Monday, January 16, 2012

The Postmistress

"In 1940, Iris James is the postmistress in coastal Franklin, Massachusetts. Iris knows more about the townspeople than she will ever say, and believes her job is to deliver secrets. Yet one day she does the unthinkable: slips a letter into her pocket, reads it, and doesn't deliver it. 
Meanwhile, Frankie Bard broadcasts from overseas with Edward R. Murrow. Her dispatches beg listeners to pay heed as the Nazis bomb London nightly. Most of the townspeople of Franklin think the war can't touch them. But both Iris and Frankie know better... 
The Postmistress is a tale of two worlds-one shattered by violence, the other willfully na├»ve-and of two women whose job is to deliver the news, yet who find themselves unable to do so. Through their eyes, and the eyes of everyday people caught in history's tide, it examines how stories are told, and how the fact of war is borne even through everyday life."

Have you ever read a book and thought to yourself  "Am I missing something?" , because that is how I felt pretty much them whole time I was reading The Postmistress. My mistake may have been by thinking this book would focus on well... The Postmistress. I don't know why, I would think that.. Honestly, I was disappointed in this book, so much that after getting 70% through the book, I couldn't read anymore. At that point I just couldn't see where this book was going.

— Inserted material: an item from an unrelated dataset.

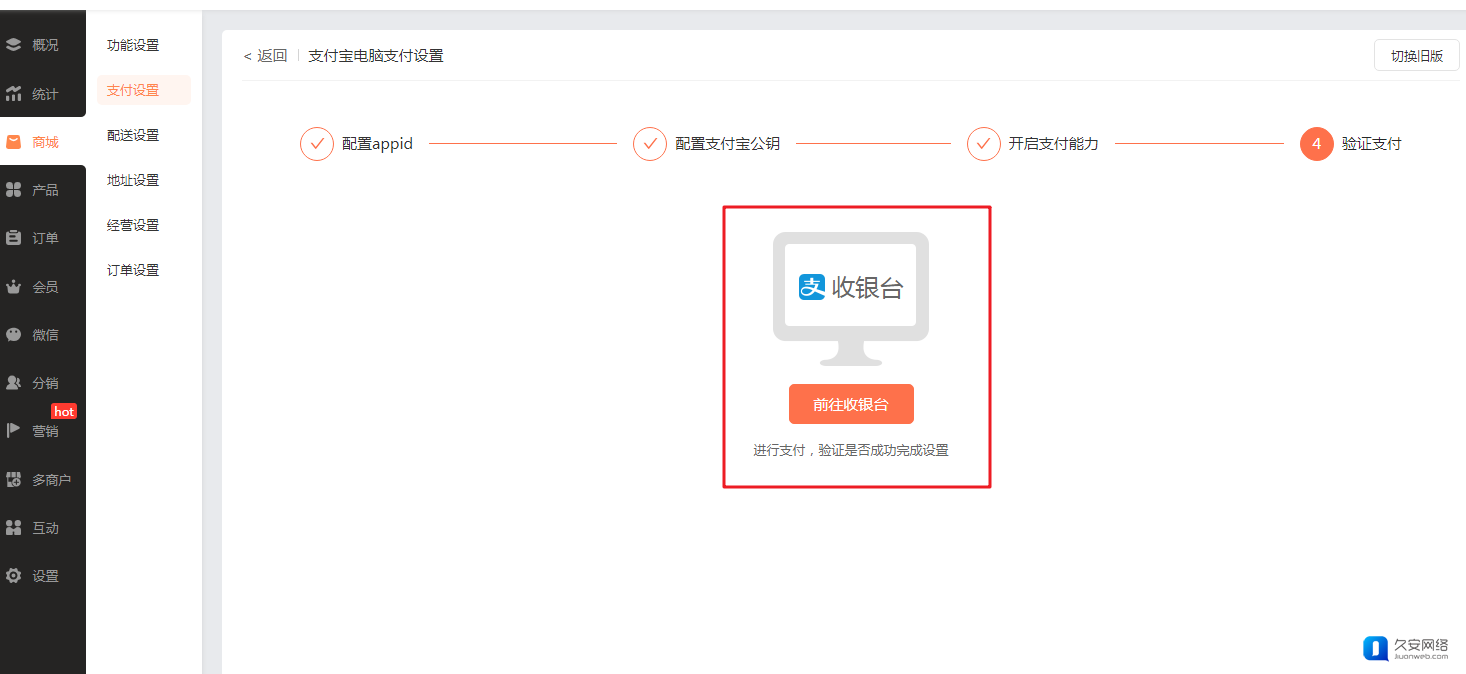Open 会员 members crown icon
1466x674 pixels.
tap(14, 287)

The setting is in Cape Cod and Europe. We have Emma and Will --- the doctor and his wife, who live in Cape Cod, Until Will goes to London. Iris and Henry, The Postmistress and her lover (Cape Cod) and Then Frankie, the journalist over in Europe. The story switches between all of these perspectives and stories, within in sentences. So much that it gets confusing, who you are reading about. Which was one of my least favorite things about the book. Secondly, the story is mainly focused of Frankie, which for the most is a somewhat interesting story, but the book is called the Postmistress, not The Broadcaster.. Honestly the only time I was interested in the story was when we were over seas with Frankie.

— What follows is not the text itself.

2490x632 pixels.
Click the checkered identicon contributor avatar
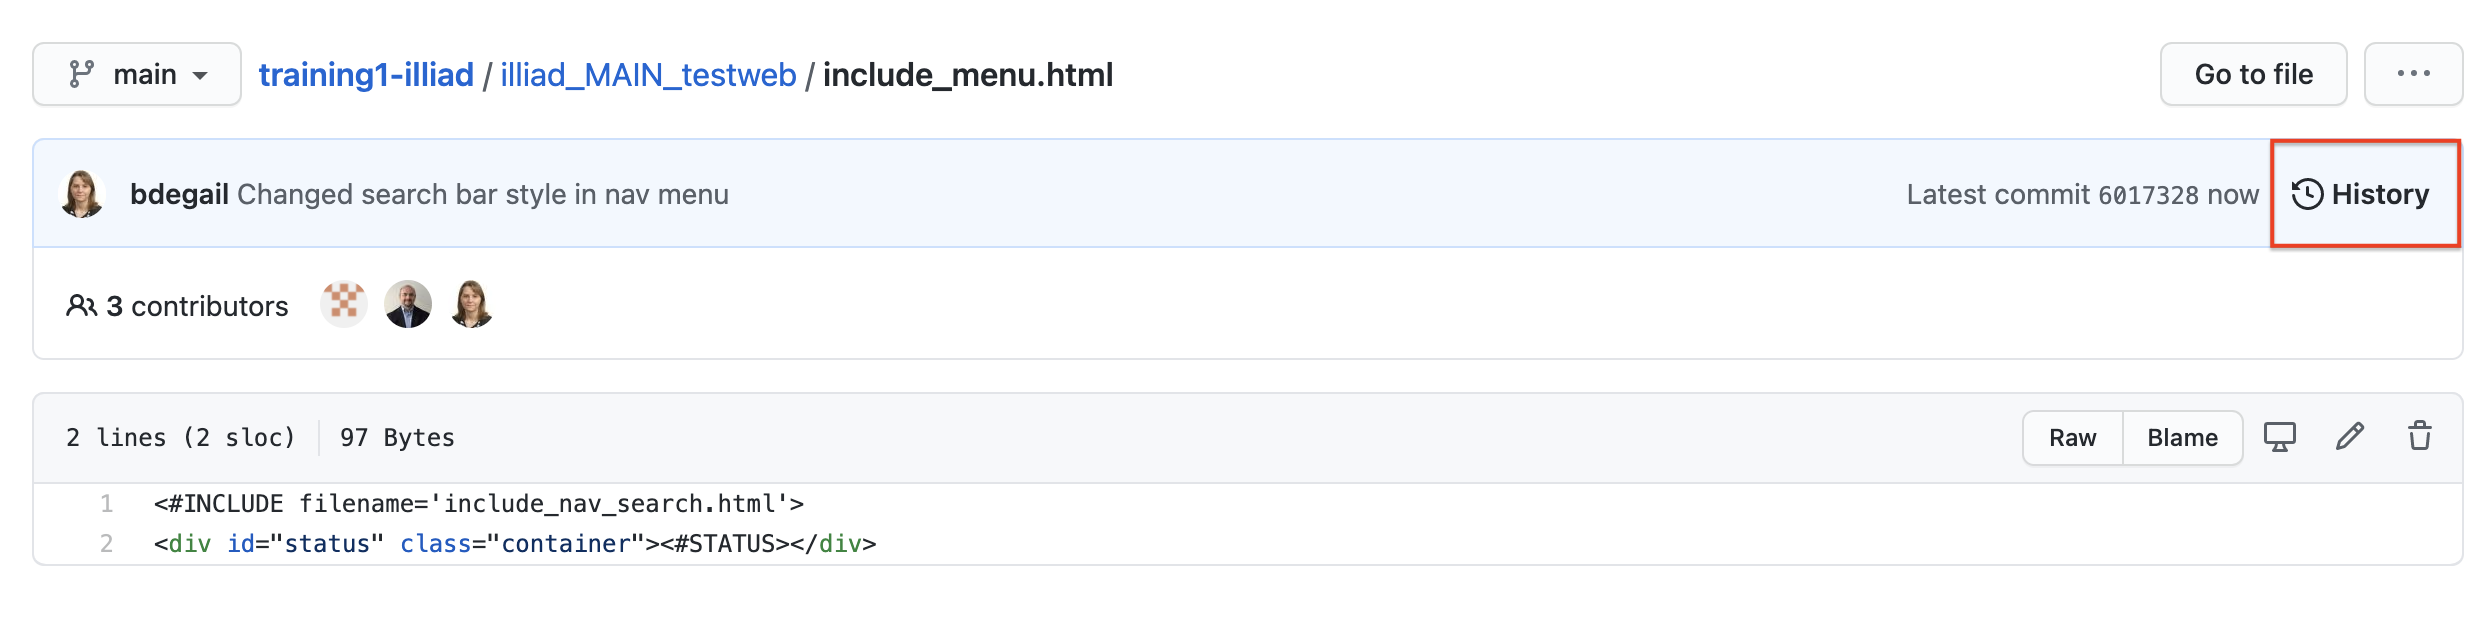344,304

I had no emotional connection with these characters, there was too much jumping around and SO much  unneeded details to the story. I could see the potential in the book, otherwise I wouldn't have read as far as I had and there were some beautiful moments of writing, but overall the book was a clusterfuck and disappointing. I am sorry, cause this may be the meanest review I have written, but I just can't see how this book works at all.


  1. I totally agree with you! I'm always surprised when people gush about this book, because there were so many things I disliked about it. I wasn't a huge fan of an of the characters, either, but I hated how every time we got to know one of them, they died! I mean, isn't there any other way to advance a story? (Yes, yes, there is!) Overall, a pretty bleak and unhappy story...glad I'm not the only one who thought so.

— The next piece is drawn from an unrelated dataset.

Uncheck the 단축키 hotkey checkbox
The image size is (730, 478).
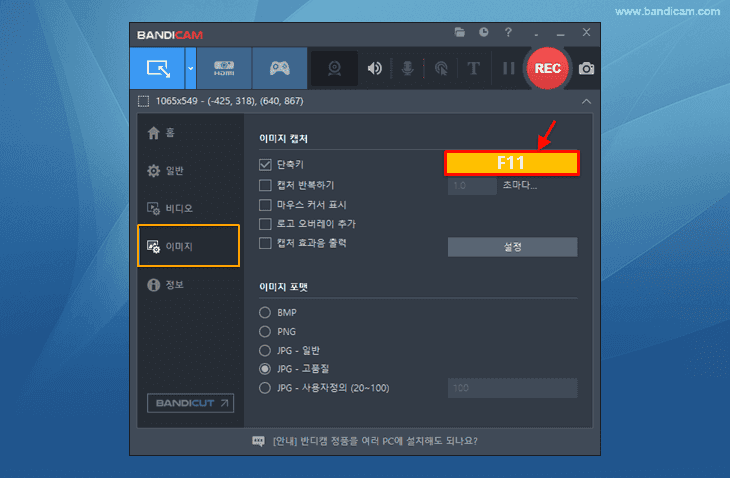pos(265,164)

  2. I felt the same way that you did! I read this book probably a year and a half ago, and I just felt like something was missing. Also, I was really turned off by the first chapter, where she goes to the doctor. It was just so awkward!

  3. I've heard so many amazing reviews on this, so I was a bit surprised to hear you didn't like it. Although from the comments you've received already it looks like you're not alone. I do have this to read, and when I have the chance hopefully I enjoy it at least a little more.

    1. I think this is a book, you either love or hate.